Question regarding equivalence of irreducibles and primes in UFD.

Question

I am aware that irreducibles and primes are equivalent in PIDS. However, are they equivalent in UFDs?

Would the following reasoning work?

1) Suppose $f$ is irreducible. Then the prime factorization of $f$ must be $f$ itself. Hence $f$ is a prime itself.

2) Suppose $f$ is prime. That is, if $f \mid ab$ then $f \mid a$ or $f \mid b.$ Suppose $f = gh$ such that $g, h$ are not units. Then $f \mid gh.$ If $f \mid g$ then $g = fk$ It follows that $h$ must be a unit. Hence $f$ must be irreducible.
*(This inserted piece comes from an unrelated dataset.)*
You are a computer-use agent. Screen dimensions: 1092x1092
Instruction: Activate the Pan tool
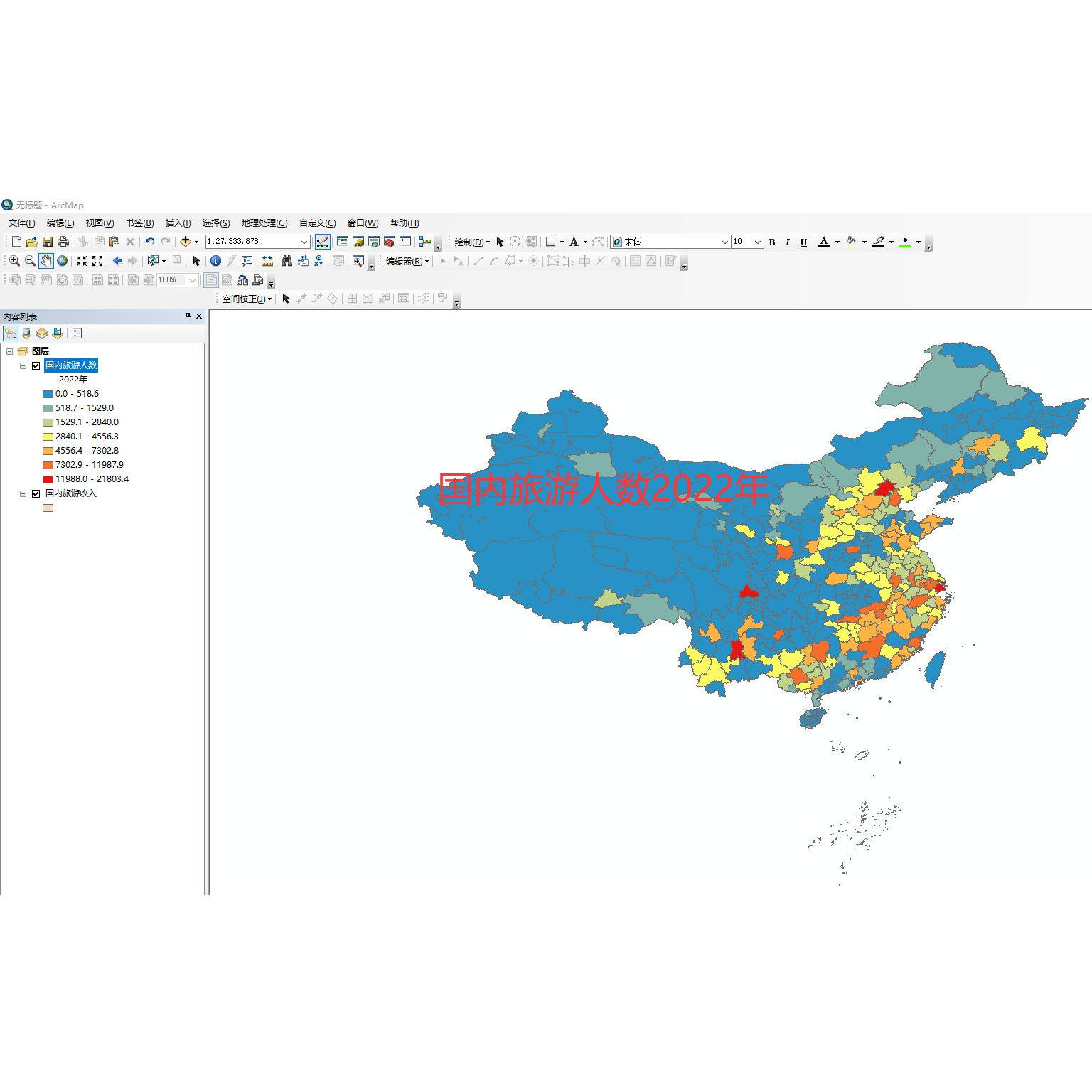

Does this work? So would it follow that in any $k[X_1, \ldots, X_n]$ for $k$ a field, the principal ideal generated by an irreducible is a prime ideal as $k[X_1, \ldots, X_n]$ is a UFD?

Answer 1

Yes, they are equivalent in UFDs. Most texts have this fact, and it is also in the wiki article. This is also mentioned in the section of the UFD article.

Prime implies irreducible always. If $p$ is prime and $p=ab$, then $p$ divides one of the things on the right hand side. After you pick which one it divides, you cancel $p$ from both sides and the thing you didn't divide with $p$ is a unit.
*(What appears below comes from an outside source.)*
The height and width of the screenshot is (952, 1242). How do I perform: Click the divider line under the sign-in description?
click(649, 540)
The 'hard' part is the other way, that irreducible implies prime in a UFD. (In fact, it is true in just a GCD domain.)

As far as I know, UFD's are defined using factorizations into irreducible elements, not usually primes. Assuming that elements have a unique prime factorization trivializes the task, as you noted: if a product of primes equals an irreducible element $r$, then there can only be one prime.

If you use the definition that every element has a factorization into irreducibles then you should use one of the numerous existing solutions for this question on the site, like this one.